Confecionada 500 anos antes, essa arma foi forjada especialmente para o banir da existência. Porém, apesar da sua derrota, o Lorde Feiticeiro voltou, pronto para dominar tudo. Para derrotar definitivamente o Lorde Feiticeiro, a única esperança residia em alguém com o sangue do antigo Rei Élfico Jerle Shannara, para empunhar a Espada mais uma vez.
E é aí que o jovem meio-elfo de origem desconhecida entra: ele é o último descendente dessa heroica linhagem e a única pessoa nas Quatro Terras capaz de usar a Espada.

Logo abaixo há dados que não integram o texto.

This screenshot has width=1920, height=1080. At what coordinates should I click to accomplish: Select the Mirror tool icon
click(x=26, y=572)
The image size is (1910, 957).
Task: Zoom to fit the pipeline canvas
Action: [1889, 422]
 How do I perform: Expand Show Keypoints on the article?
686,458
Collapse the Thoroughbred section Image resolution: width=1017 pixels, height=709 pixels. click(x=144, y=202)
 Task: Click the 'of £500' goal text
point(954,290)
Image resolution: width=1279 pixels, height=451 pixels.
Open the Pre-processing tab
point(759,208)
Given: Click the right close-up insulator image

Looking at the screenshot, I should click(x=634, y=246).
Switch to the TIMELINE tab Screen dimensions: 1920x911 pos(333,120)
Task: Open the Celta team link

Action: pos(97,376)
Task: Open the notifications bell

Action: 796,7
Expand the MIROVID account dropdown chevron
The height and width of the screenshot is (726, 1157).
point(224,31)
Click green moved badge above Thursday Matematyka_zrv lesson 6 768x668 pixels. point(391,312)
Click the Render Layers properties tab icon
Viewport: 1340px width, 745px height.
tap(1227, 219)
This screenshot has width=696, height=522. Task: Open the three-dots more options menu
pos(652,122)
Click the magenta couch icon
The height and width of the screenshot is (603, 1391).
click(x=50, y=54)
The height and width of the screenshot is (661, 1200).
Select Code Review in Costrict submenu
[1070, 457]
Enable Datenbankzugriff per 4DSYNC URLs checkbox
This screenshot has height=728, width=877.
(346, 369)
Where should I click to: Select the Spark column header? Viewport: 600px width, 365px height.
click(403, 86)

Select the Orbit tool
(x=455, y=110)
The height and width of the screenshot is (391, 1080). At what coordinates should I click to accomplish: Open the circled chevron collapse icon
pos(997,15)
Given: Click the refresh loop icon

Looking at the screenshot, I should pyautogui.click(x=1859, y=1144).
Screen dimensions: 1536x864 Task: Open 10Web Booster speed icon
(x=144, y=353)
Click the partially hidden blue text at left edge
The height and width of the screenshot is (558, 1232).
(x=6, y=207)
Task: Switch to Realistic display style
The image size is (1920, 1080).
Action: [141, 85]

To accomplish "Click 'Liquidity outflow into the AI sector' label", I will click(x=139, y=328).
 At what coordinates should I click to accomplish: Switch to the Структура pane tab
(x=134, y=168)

Cabe, portanto, a Shea, guiado por Allanon e acompanhado por Flick, recuperar a Espada e enfrentar o Lorde Feiticeiro. Mas a jornada é mais complicada do que parece e, entre aliados inesperados e inimigos ocultos, os dois irmãos precisam de toda a coragem para continuar em frente, ainda mais porque o Lorde Feiticeiro sabe da existência de Shea e fez com que os Portadores da Caveira, Druidas que se entregaram aos poderes sombrios, os seguissem.
No espírito de J. R. R. Tolkien, influência reconhecida pelo próprio Brooks, em A Espada de Shannara acompanhamos a jornada de Shea Ohmsford e os seus companheiros, com o mesmo objetivo e com personalidades muito diferentes. Com o passar do tempo e das dificuldades do caminho, novos companheiros chegam enquanto outros partem, e a busca pela Espada leva-nos a conhecer vários lugares das Quatro Terras.
Receção e influência
No mês do seu lançamento, em 1977, A Espada de Shannara vendeu mais de 12 mil exemplares, uma marca extraordinária para um livro de fantasia, levando o mercado editorial a repensar a sua visão sobre este género literário. O seu sucesso também levantou vozes críticas – e o ponto mais discutido pelos críticos foi justamente a semelhança com O Senhor dos Anéis. Porém, o livro teve fãs fervorosos e célebres: Frank Herbert, autor de Duna, fez uma longa defesa da obra, ressaltando as suas qualidades, principalmente no que se refere aos conflitos e às criaturas que aparecem naquela jornada.
E ele não foi o único. A aventura de Shea Ohmsford em busca do artefacto mágico gerou um fluxo imenso de fãs que se multiplicam até hoje, a cada lançamento. Boa parte dos livros de fantasia épica atuais, género que tomou a sua forma definitiva com a obra de Brooks, rende tributo a Shannara, assim como aos cenários de RPG mais conhecidos do planeta, os mundos de Dungeons & Dragons. Estava mais do que na hora dos leitores portugueses poderem colocar as mãos no livro que começou uma das mais importantes sagas literárias da Fantasia.
Autora: Ana Cristina Rodrigues para a Revista Bang! em maio 2014. Texto adaptado para o lançamento do livro em Portugal.